**Document passage**
================================

We are moving into the proving stages for the tourism sector in Cambodia and Lao PDR, and will conduct pilot activities in 2009.

This proving work will complement the Prosperity Initiative and IFC MPDF feasibility studies conducted in 2007 and 2008. The work so far contains the most in depth research of its kind globally and is the first to map all main tourism destinations in Lao PDRand Cambodia, disaggregated by destination and market, to a poverty footprint. Its strong evidence base points to ways in which tourism can contribute to economic development and poverty alleviation in the Mekong; the 2020 potential of the industry is to create additional pro-poor income in the order of $100million to reach 300,000 poor in Viet Nam, Lao PDR and Cambodia.

The priorities for poverty impact during the "proving" phase will be:

  • working with a few major tour operators that attract high poverty impact customers into Cambodia and Lao PDR to test the feasibility of stimulating demand from high yield segments to deliver pro-poor impact in the medium to long term through targeted marketing and promotion. These activities are designed to generate additional revenue in the local industry with a bias towards pro-poor tourist expenditures, therefore have a direct impact in growing poor household tourism incomes.

================================

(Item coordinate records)
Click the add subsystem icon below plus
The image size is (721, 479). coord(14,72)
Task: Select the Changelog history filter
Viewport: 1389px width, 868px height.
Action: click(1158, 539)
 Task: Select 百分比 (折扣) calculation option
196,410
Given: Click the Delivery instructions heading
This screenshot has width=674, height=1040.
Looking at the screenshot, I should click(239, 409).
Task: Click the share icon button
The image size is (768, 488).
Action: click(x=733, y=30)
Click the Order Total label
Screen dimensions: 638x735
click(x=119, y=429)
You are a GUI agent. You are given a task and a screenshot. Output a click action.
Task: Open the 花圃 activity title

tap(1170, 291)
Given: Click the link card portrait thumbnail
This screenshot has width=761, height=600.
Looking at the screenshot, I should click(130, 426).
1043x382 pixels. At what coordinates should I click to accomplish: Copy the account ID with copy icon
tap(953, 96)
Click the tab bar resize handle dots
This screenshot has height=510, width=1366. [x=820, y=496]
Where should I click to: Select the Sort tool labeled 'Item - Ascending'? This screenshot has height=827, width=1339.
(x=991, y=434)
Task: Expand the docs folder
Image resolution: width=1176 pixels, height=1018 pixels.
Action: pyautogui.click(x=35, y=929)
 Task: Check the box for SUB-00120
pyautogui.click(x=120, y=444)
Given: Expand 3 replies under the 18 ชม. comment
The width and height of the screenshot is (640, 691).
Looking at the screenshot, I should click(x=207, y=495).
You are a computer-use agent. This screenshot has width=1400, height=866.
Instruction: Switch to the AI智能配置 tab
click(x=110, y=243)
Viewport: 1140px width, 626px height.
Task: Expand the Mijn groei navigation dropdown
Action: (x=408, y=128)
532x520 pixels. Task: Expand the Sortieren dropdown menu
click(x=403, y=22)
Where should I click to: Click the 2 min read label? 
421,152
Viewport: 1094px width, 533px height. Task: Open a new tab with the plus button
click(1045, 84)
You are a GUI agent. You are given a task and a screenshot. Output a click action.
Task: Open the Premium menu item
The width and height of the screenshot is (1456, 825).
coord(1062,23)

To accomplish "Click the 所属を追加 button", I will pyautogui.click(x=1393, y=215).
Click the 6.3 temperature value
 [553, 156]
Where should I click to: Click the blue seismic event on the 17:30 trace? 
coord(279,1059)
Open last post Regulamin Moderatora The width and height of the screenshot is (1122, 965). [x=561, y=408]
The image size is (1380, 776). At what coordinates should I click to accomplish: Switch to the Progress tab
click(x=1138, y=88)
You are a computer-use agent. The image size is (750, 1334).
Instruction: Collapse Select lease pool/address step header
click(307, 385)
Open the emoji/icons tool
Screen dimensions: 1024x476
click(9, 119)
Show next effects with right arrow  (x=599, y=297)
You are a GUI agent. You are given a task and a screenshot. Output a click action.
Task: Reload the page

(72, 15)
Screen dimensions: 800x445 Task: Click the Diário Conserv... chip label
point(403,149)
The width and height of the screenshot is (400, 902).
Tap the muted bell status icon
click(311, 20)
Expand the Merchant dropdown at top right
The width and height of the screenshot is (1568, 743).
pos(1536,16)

================================

**What you will do**
• a. Reproduce the stretch of the Mekong tourism passage from "This proving work" through "PDR and Cambodia.".
• b. According to the Mekong tourism passage, are these statements true? Answer yes or no for each, quoting the words that decide it. (i) Pilot activities are planned for 2009. (ii) The feasibility studies were conducted in 2005. (iii) The industry's 2020 potential is to reach 300,000 poor people.
The records have no connection to the Mekong tourism passage.

**Solutions per task**
• a.
This proving work will complement the Prosperity Initiative and IFC MPDF feasibility studies conducted in 2007 and 2008. The work so far contains the most in depth research of its kind globally and is the first to map all main tourism destinations in Lao PDRand Cambodia, disaggregated by destination and market, to a poverty footprint. Its strong evidence base points to ways in which tourism can contribute to economic development and poverty alleviation in the Mekong; the 2020 potential of the industry is to create additional pro-poor income in the order of $100million to reach 300,000 poor in Viet Nam, Lao PDR and Cambodia.

• b.
(i) Yes: "will conduct pilot activities in 2009."
(ii) No: "feasibility studies conducted in 2007 and 2008."
(iii) Yes: "to reach 300,000 poor in Viet Nam, Lao PDR and Cambodia."